Several studies have shown that the chromosomal locations of miRNA genes impacted the production and maturation of miRNAs. Multiple miRNAs can originate from the same transcript or geneOlena and Patton 82. In the present study, genomic mapping of novel miRNAs to the whole genome using precursor coordinates suggested that small non-coding RNAs were distributed in clusters.

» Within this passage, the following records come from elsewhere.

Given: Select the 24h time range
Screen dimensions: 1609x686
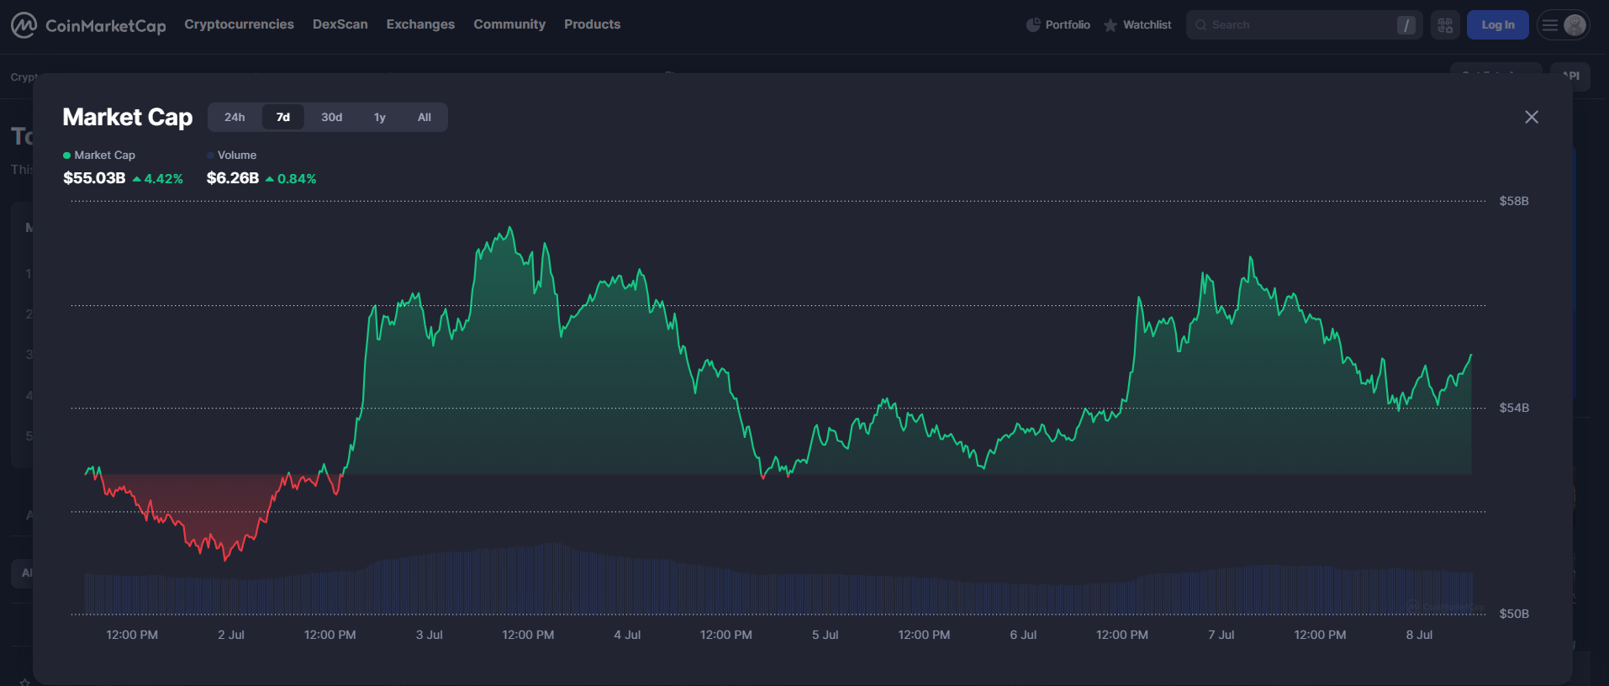Looking at the screenshot, I should tap(235, 118).
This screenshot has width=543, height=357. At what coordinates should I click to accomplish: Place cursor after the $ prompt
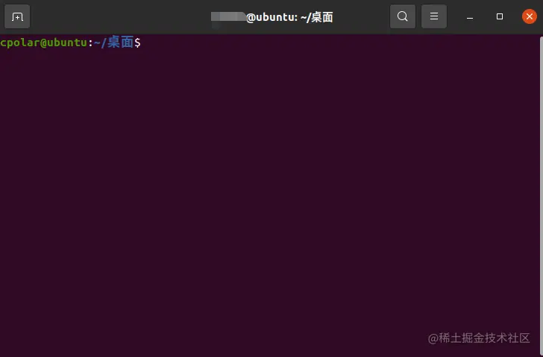[145, 42]
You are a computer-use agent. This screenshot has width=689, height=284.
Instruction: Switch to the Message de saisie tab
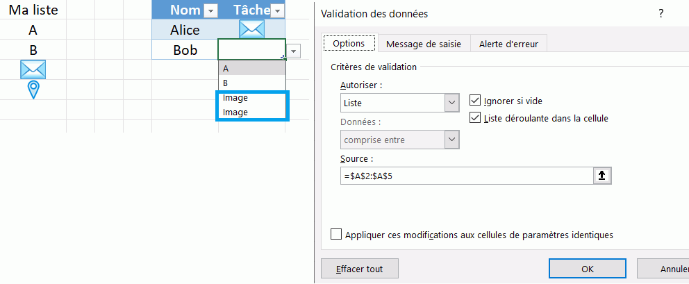tap(423, 44)
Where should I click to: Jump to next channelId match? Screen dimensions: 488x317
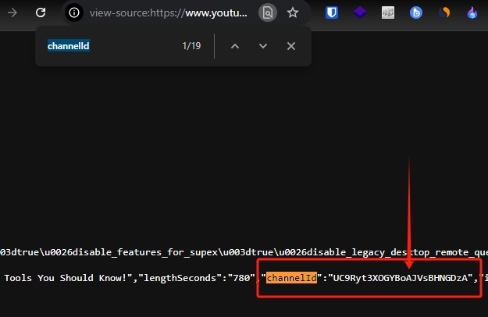pos(263,46)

These miRNAs were regulated by specific circuits, leading to variations in their expression levels in response to biotic and abiotic stressors 83,84. Therefore, gaining knowledge about the transcriptional control of miRNA genes and their genomic architecture is crucial to understanding their biogenesis 14.

miRNAs could target mRNAs using two binding patterns to the 3’-UTRs of target transcripts. The ‘seed region’ involves perfect complementarity between the target site and the 5’-end of the miRNAs 85, while the second pattern involves imperfect base pairings. Efforts are being made to understand the boundaries of the 3ʹ-UTRs in various species since robust pairing on the 3ʹ end of the miRNA can compensate for the low complementarity at the seed region to provide regulatory activities 86. This is crucial to understanding how miRNAs would be used for therapeutic applications and disease treatment 87. The mature and pre-miRNAs are highly conserved and regarded as evolutionarily conserved regulators of gene expression across various species of organisms. This strongly supported our revelations of the conservation status of B. tabaci miRNAs, which were previously shown to be conserved across the arthropod genetic groups 39.

To substantiate the predictions, real-time expression analysis was performed to corroborate the in silico data. Various molecular methodologies exist to authenticate real-time expression, particularly for miRNAs. Among these, stem-loop qPCR remains a preeminent and extensively adopted technique. This investigation employed the same approach that validated eight novel miRNAs. Researchers have adeptly utilized stem-loop qPCR to profile and verify the presence of novel miRNAs under diverse experimental conditions in B. tabaci 14,88. In this protocol, short RNAs were amplified by adding poly(A) tails and reverse transcribed using a poly(T) adaptor primer. PCR amplification ensued with a miRNA-specific forward primer and a poly(T) adaptor reverse primer. Upon electrophoresis on a 4% agarose gel, reverse transcribed miRNAs with ligated adaptor sequences produced discrete bands at 63–67 nucleotides. This miRNA synthesis exhibited a singular Cq value and a uniform dissociation curve 89. The present study yielded analogous outcomes in terms of Cq values and melting curve analysis.

These results underscore the successful integration of genome-based miRNA prediction and experimental validation through small RNA sequencing. The combined approach enabled the identification of authentic miRNAs with evidence of expression and processing. This comprehensive annotation of novel miRNAs expands the miRNA landscape in B. tabaci and provides a foundation for downstream analysis of their regulatory functions. Future studies involving target prediction, differential expression profiling across developmental stages, and pathway enrichment will offer insights into the biological significance of these novel regulatory molecules.

Materials and methods

Mining B. tabaci miRNAs

Computational approaches

Three computational methods were employed to potentially extract miRNAs from the whitefly genomic resources (Fig. 1). The first method involved obtaining expressed sequence tags (ESTs) from the National Center for Biotechnology Information (NCBI) database and aligning them with the known miRNAs from two sources, namely miRBase (https://www.mirbase.org/) 51 and InsectBase (http://v2.insect-genome.com/) 90, against ESTs to identify the existence of miRNA. The second approach was identifying miRNA distribution and their abundance from B. tabaci whole genome sequence, which was retrieved from NCBI and European Nucleotide Archive (ENA) repositories. The third computational approach was to mine the miRNAs from transcriptome sequences of B. tabaci exposed to different stress and biological interactions retrieved from the NCBI database (https://www.ncbi.nlm.nih.gov) 91. The predicted miRNAs were subjected to the downstream analyses.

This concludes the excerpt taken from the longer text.